QQ Vulpeculae is a cataclysmic variable binary star system in the northern constellation of Vulpecula, abbreviated QQ Vul. It has a brightness that fluctuates around an apparent visual magnitude of 14.7, which is too faint to be viewed with the naked eye. The distance to this system is approximately 981 light years based on parallax measurements.

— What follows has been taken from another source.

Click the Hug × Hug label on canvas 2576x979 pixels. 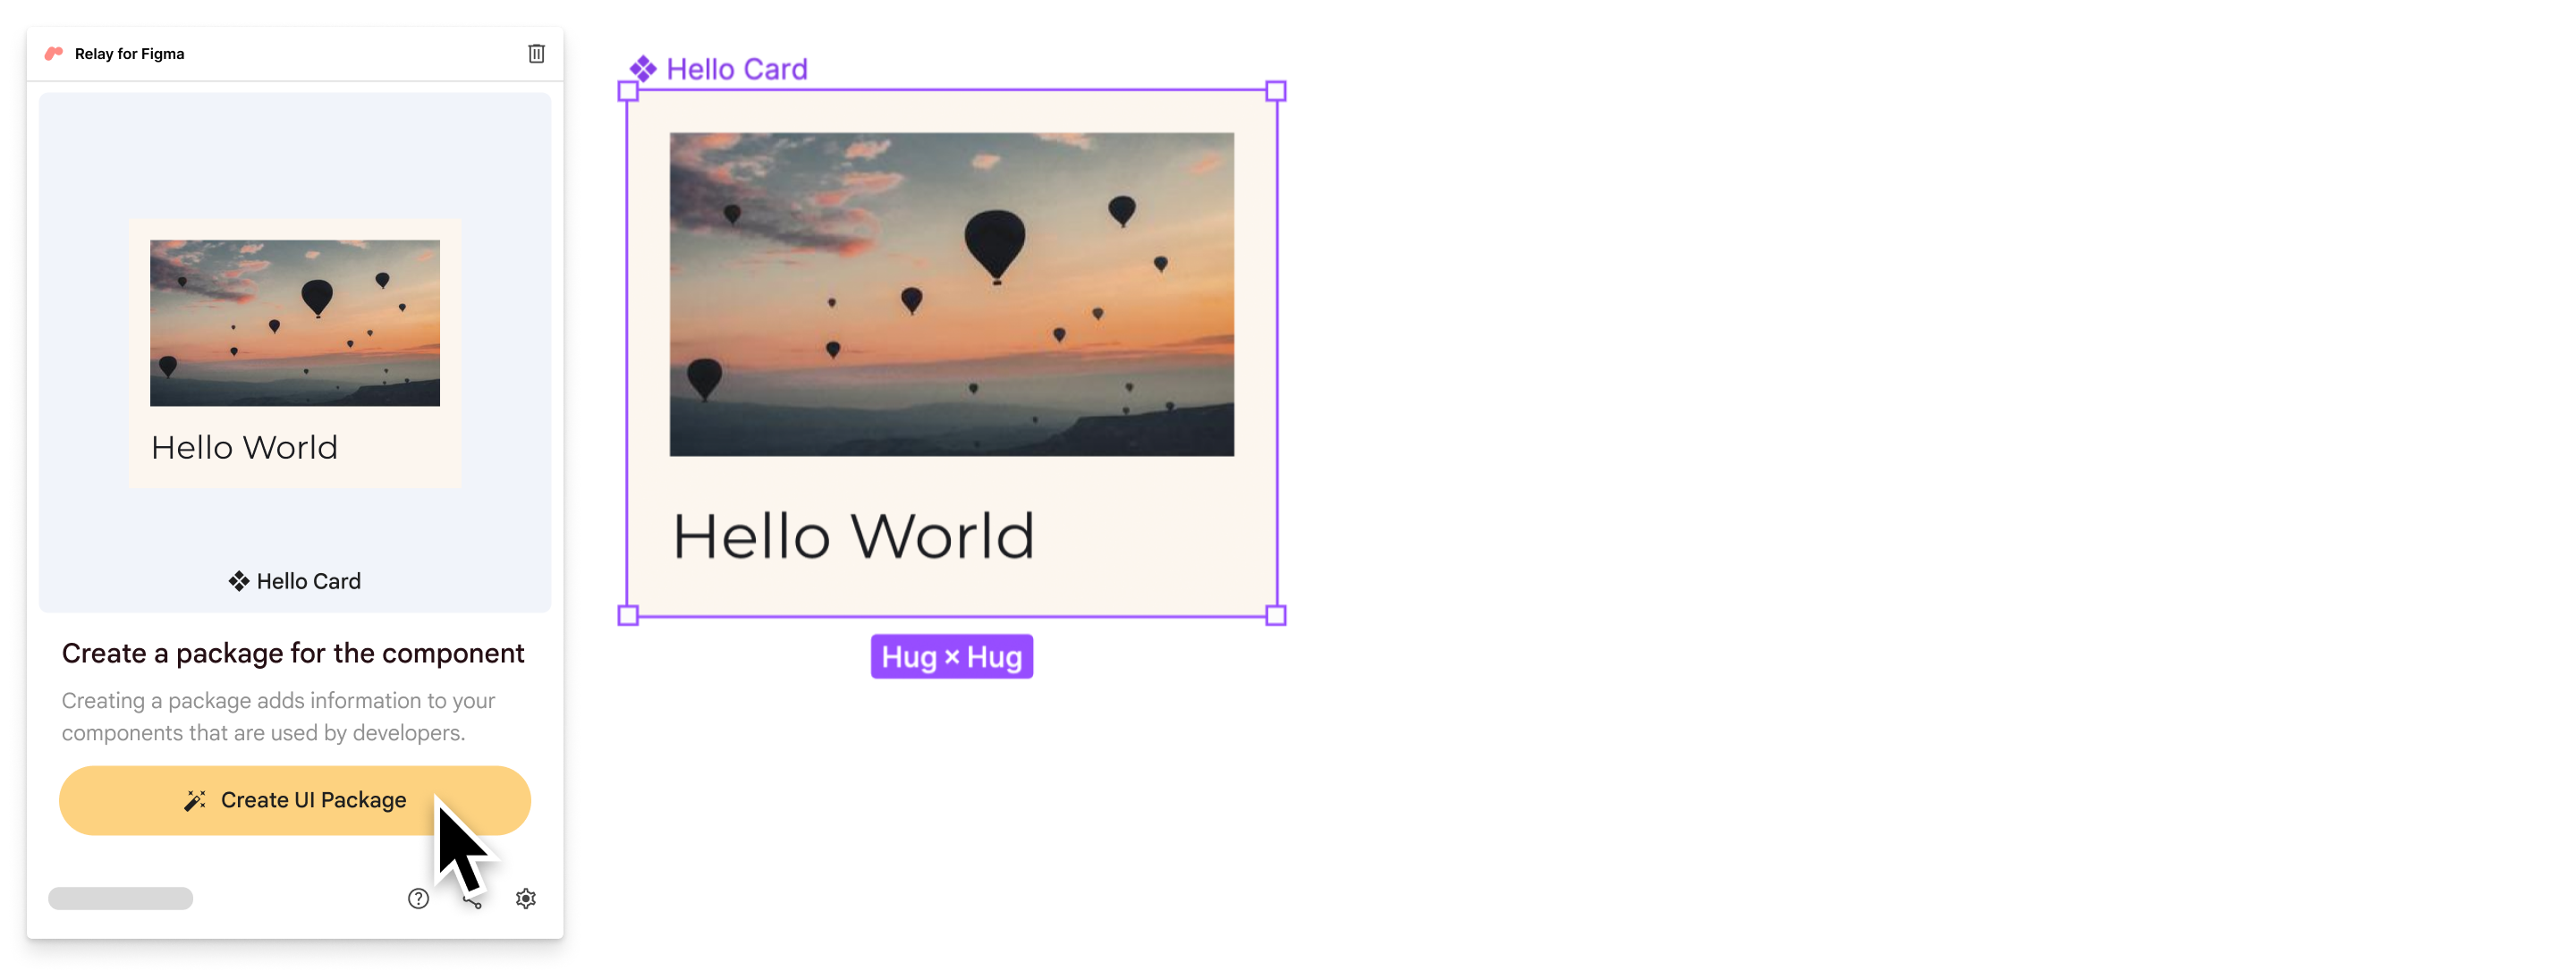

This system was detected as a soft X-ray source using the HEAO-1 satellite during 1977–78. The Einstein Observatory was then used in 1981 to more precisely position the source, which was designated E 2003+225. In 1982, J. A. Nousek and associates observed the optical counterpart and found it varied in brightness with a period of 0.15441 days, displaying strong emission lines of hydrogen and helium. They identified it as a variable of the AM Herculis type. The system shows a brightness variation of 0.7 magnitude during each orbit, plus a short-term flickering of 0.2 magnitudes.

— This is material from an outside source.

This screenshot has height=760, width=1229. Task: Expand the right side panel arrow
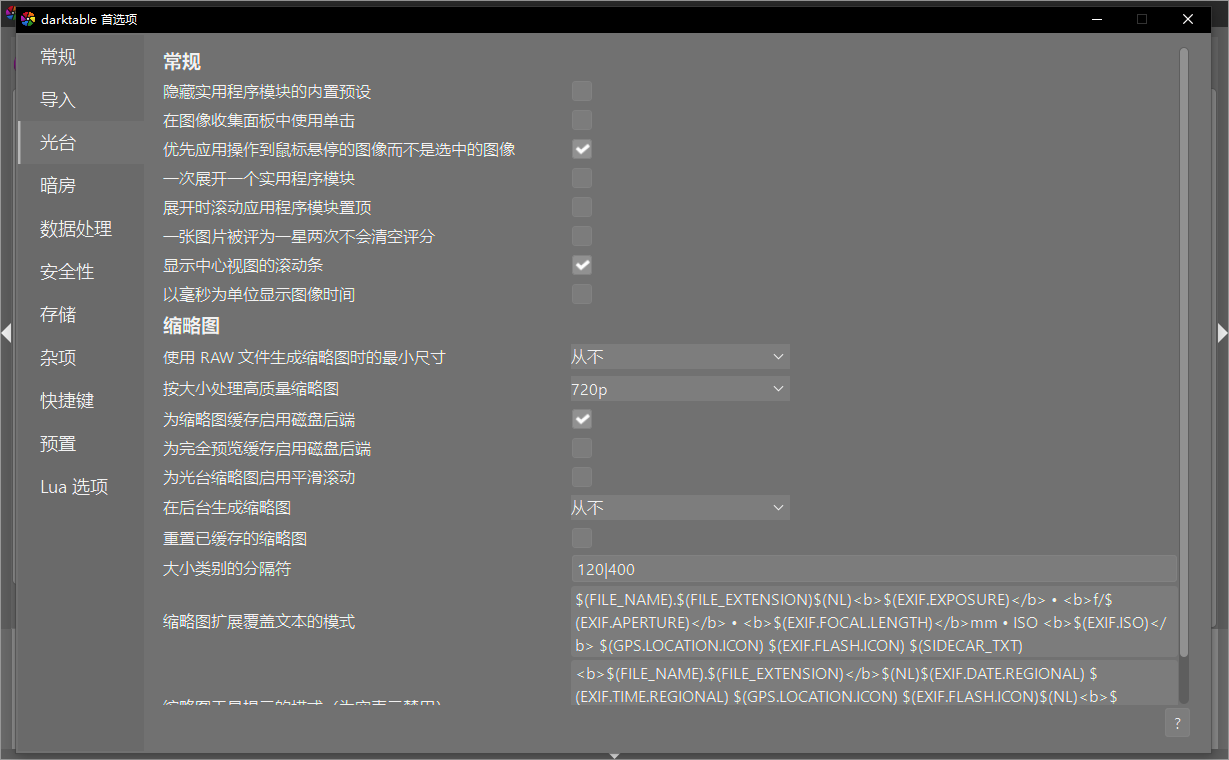pos(1222,334)
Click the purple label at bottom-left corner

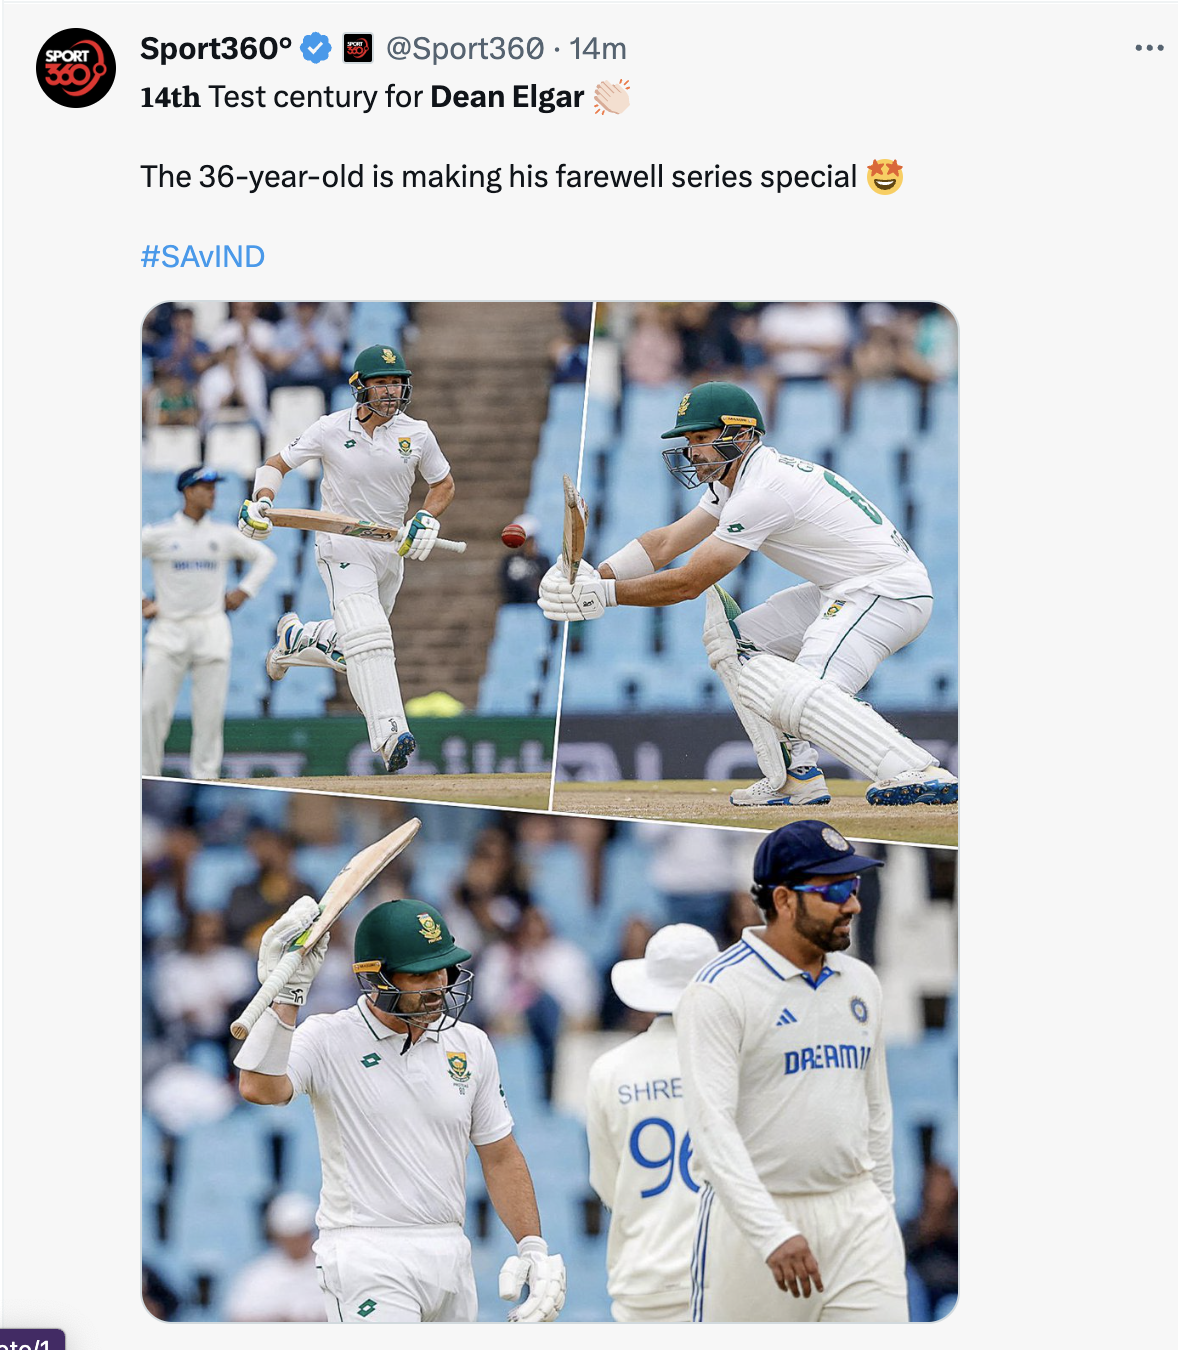click(x=30, y=1341)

The accepted model for this class of variable is a binary system with a red dwarf secondary in a close orbit with a magnetic white dwarf. The red dwarf is overflowing its Roche lobe and matter is streaming onto the white dwarf. The magnetic field of the white dwarf draws this material toward the magnetic poles, and the material is heated to a sufficient temperature to emit X-rays. In 1985, a weak, extended radio source was detected at the location of this system, suggesting it may be a remnant of a past nova event. X-ray observations in 1991 suggested there are separate regions of hard and soft X-ray emission, indicating matter is being accreted along two poles. The soft X-ray site is likely at the magnetic pole furthest from the secondary star.

The strength of the magnetic field in the white dwarf is estimated at 30 MG. Over long periods, the system has been shown to switch between states of high and low brightness. K. Mukai and associates in 1986 suggested that the primary dip in the light curve is due to the geometry of the system in combination with a partial eclipse of the primary accretion region by the accretion column. The secondary dip may be caused by the limb of the white dwarf partially eclipsing the active accretion region. The rotation period of the white dwarf appears to be locked to the orbital period.